= DATOS PROPORCIONADOS =
━━━━━━━━━━
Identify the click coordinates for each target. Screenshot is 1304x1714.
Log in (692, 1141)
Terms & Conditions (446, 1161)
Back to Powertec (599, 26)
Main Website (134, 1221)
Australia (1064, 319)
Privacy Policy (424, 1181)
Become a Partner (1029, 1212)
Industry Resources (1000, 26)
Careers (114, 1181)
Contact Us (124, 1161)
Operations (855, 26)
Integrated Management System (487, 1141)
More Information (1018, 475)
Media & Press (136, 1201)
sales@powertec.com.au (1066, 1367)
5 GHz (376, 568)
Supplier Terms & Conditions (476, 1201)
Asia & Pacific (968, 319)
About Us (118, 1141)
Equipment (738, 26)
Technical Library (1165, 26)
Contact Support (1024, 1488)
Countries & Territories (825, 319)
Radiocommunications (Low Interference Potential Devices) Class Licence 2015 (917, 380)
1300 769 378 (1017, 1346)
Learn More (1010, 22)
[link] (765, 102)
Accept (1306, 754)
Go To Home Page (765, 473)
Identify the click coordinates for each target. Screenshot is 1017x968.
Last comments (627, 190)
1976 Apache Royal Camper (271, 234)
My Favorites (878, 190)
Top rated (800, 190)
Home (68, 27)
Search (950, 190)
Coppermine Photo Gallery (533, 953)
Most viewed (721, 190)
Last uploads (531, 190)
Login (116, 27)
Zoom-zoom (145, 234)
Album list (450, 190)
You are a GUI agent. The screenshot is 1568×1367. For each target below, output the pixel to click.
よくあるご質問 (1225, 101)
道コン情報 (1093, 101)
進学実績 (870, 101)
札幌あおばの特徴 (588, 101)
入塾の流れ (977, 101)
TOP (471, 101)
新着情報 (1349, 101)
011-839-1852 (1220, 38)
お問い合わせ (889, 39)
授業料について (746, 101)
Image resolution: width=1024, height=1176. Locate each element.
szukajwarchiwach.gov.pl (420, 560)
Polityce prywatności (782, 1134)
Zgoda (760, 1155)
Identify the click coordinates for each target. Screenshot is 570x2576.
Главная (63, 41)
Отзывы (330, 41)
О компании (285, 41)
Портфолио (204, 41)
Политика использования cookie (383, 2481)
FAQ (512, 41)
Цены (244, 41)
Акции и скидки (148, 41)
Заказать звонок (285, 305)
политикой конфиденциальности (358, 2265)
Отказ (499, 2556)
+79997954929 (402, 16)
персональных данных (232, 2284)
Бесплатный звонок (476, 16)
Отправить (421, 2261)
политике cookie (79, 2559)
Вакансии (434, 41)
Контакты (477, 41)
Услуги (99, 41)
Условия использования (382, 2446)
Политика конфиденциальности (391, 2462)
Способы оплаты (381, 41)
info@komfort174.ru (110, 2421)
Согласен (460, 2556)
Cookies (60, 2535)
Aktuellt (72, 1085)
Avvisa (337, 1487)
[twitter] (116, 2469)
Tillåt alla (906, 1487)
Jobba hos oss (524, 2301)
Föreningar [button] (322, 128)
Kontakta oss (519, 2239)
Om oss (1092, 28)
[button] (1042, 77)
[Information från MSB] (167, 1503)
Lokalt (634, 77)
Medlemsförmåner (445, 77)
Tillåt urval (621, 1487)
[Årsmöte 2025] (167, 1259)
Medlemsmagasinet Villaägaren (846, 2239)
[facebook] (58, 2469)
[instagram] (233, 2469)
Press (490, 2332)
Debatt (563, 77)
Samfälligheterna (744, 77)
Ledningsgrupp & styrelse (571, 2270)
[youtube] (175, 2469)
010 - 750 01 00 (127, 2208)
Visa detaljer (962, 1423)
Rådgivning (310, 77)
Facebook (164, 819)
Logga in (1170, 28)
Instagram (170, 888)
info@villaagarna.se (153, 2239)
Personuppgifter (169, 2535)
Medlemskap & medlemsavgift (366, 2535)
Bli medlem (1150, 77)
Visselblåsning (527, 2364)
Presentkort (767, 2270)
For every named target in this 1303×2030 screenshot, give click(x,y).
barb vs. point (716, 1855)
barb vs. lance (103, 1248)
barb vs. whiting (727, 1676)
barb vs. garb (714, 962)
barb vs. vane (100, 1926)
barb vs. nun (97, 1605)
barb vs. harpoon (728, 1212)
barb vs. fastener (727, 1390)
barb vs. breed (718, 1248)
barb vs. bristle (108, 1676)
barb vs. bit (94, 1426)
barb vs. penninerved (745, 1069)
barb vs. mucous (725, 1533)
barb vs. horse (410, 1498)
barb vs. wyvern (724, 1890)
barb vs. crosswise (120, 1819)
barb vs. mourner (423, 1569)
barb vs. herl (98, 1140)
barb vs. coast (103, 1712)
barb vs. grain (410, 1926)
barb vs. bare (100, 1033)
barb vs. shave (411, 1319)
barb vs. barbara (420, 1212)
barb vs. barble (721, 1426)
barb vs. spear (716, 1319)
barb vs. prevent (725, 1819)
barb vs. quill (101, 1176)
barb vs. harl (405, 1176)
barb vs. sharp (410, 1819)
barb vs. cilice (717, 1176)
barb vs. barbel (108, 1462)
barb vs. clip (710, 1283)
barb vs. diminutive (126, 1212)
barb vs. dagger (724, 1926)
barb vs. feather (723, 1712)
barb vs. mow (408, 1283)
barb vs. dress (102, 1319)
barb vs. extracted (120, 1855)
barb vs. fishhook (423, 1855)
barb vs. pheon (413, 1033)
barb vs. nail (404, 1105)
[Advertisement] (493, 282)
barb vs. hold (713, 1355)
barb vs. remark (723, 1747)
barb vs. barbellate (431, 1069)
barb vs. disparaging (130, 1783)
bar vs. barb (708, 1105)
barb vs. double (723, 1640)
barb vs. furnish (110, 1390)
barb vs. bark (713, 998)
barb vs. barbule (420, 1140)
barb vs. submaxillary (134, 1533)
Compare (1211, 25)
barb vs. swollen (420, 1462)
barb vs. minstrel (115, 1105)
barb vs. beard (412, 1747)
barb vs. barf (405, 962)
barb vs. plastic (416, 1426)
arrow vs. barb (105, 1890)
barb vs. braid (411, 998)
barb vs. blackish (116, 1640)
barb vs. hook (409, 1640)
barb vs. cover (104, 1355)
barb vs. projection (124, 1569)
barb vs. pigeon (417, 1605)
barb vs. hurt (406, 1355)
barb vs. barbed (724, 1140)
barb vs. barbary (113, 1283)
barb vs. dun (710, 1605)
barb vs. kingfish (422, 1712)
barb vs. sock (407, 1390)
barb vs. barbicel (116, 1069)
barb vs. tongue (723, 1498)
━━━━━━━━━━
= TAREA PLANTEADA =
Reproduce sin ningún cambio las líneas que van desde la primera hasta la que contiene "FAQ (512, 41)", ambas incluidas.

= RESULTADO FINAL =
Identify the click coordinates for each target. Screenshot is 1304x1714.
Log in (692, 1141)
Terms & Conditions (446, 1161)
Back to Powertec (599, 26)
Main Website (134, 1221)
Australia (1064, 319)
Privacy Policy (424, 1181)
Become a Partner (1029, 1212)
Industry Resources (1000, 26)
Careers (114, 1181)
Contact Us (124, 1161)
Operations (855, 26)
Integrated Management System (487, 1141)
More Information (1018, 475)
Media & Press (136, 1201)
sales@powertec.com.au (1066, 1367)
5 GHz (376, 568)
Supplier Terms & Conditions (476, 1201)
Asia & Pacific (968, 319)
About Us (118, 1141)
Equipment (738, 26)
Technical Library (1165, 26)
Contact Support (1024, 1488)
Countries & Territories (825, 319)
Radiocommunications (Low Interference Potential Devices) Class Licence 2015 (917, 380)
1300 769 378 (1017, 1346)
Learn More (1010, 22)
[link] (765, 102)
Accept (1306, 754)
Go To Home Page (765, 473)
Identify the click coordinates for each target. Screenshot is 1017x968.
Last comments (627, 190)
1976 Apache Royal Camper (271, 234)
My Favorites (878, 190)
Top rated (800, 190)
Home (68, 27)
Search (950, 190)
Coppermine Photo Gallery (533, 953)
Most viewed (721, 190)
Last uploads (531, 190)
Login (116, 27)
Zoom-zoom (145, 234)
Album list (450, 190)
You are a GUI agent. The screenshot is 1568×1367. For each target below, output the pixel to click.
よくあるご質問 (1225, 101)
道コン情報 (1093, 101)
進学実績 (870, 101)
札幌あおばの特徴 (588, 101)
入塾の流れ (977, 101)
TOP (471, 101)
新着情報 (1349, 101)
011-839-1852 (1220, 38)
お問い合わせ (889, 39)
授業料について (746, 101)
Image resolution: width=1024, height=1176. Locate each element.
szukajwarchiwach.gov.pl (420, 560)
Polityce prywatności (782, 1134)
Zgoda (760, 1155)
Identify the click coordinates for each target. Screenshot is 570x2576.
Главная (63, 41)
Отзывы (330, 41)
О компании (285, 41)
Портфолио (204, 41)
Политика использования cookie (383, 2481)
FAQ (512, 41)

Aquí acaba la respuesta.